Filed under Uncategorized

Meet The Jetsons

jetsonslogo

My friend Matt Novak of the Smithsonian mag’s Paleofuture blog was on CBS Sunday Morning today (here’s the video), talking about The Jetsons and what came true (or didn’t come true) in their predictions of the future. Back in 2011 I wrote a piece for the print Paleofuture about the food on the show. I don’t think the issue is still available so I figured I’d post the article here.

***

Meet The Jetsons

I’ve often wondered which time I’d like to live in more, the rock house and dinosaur-filled Stone Age of The Flintstones or the whiz-bang, computerized future of The Jetsons. I used to think it was The Jetsons. Flying cars! Robots! 3D TV! Moving sidewalks! Those are things that make a boy raised on science fiction magazines very excited. But if you include food? I’d have to go with The Flintstones.

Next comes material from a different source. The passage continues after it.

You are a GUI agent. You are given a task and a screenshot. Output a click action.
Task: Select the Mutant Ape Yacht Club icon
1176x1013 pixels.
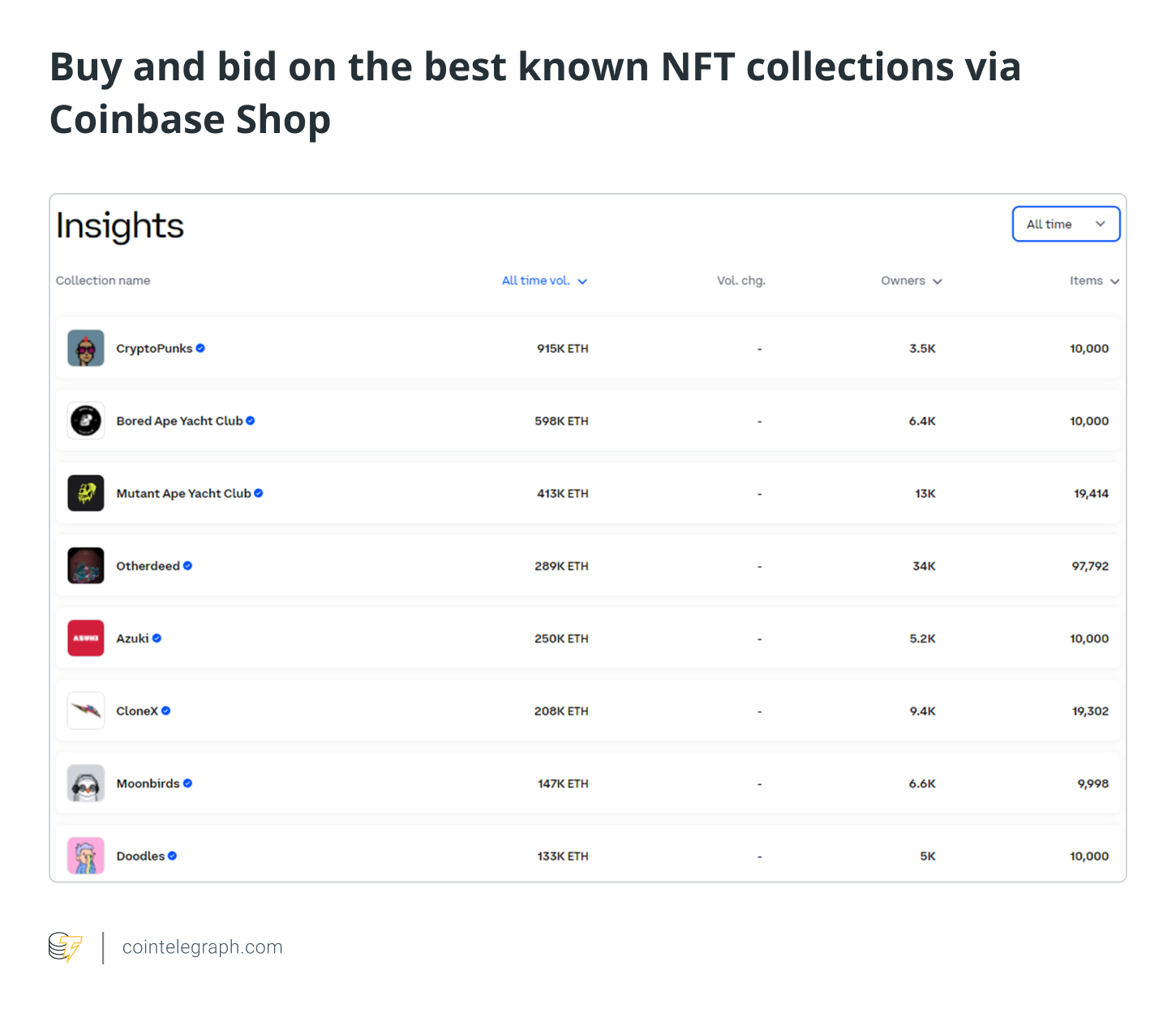coord(85,493)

In the first episode of The Jetsons (titled “Rosey The Robot” – yup, with a “y,” not an “ie”), Jane (who is 33 years old, which seems rather odd since daughter Judy is 15 – I wonder what she and George were doing in high school?) is in a panic because the Foodarackacycle, the machine that creates food at the press of a button or two, is on the blink. Coffee tastes like tea, hot fudge pizza comes out instead of scrambled eggs, and the whole thing eventually just explodes because it’s so old. They need a new one, so George has a plan to ask his boss Mr. Spacely for a raise.

Conveniently, Spacely’s wife can’t cook dinner for him that night and he longs for a home-cooked meal (which doesn’t really make sense when so much of the food appears instantly from a machine he could probably do it himself), so he invites himself to the Jetsons apartment for some home cookin’. If George can give Spacely that home-cooked meal he’ll get the raise. Rosey saves the day by making a roast out of leftovers. Spacely loves it. In fact, Rosey’s pineapple upside down cake secures George’s job and raise.

By the second episode, “A Date with Jet Screamer,” the Jetsons have a brand new Foodarackacyle. Though I’m not sure if it’s “new,” exactly. Where the one they had before was simply push button, this new one needs punch cards inserted into it. But the result is the same: instant meals that the wife (or Rosey) don’t even have to prepare. While Rosey shows that she *can* cook, she really doesn’t have to. And that’s why there’s no food joy in the future. The Jetsons shows us that it’s all push-button insta-meals and flavored pills. It’s hard to picture a man or woman cooking all day to make a Thanksgiving meal: basting the turkey every once in a while, trying to get a pie crust just right, mixing the perfect martini (the Jetsons have a machine for that too). There’s something intoxicating about a home filled with the smells of food cooking, something beautiful in the process of learning a recipe and trying to create a meal from ingredients. Something we can share and pass down to our family members and friends. In the future, it all seems to be done behind a giant gray wall filled with buttons and lights.

I haven’t watched all of the episodes of The Jetsons in quite some time, and I wonder if cookbooks are going to be a thing of the past if the food world depicted by the show ever comes to be. As it is, this Foodarackacyle contraption isn’t made very well. By the second season the Jetsons need yet another new one, which they win on a game show. Maybe Foodarackacyles, like computers, have a built-in obsolescence. Maybe in the future Foodarackacyles are made by Microsoft.

So for the food, give me The Flintstones. They might have to power their cars with their feet, but at least they have Brontasaurus ribs.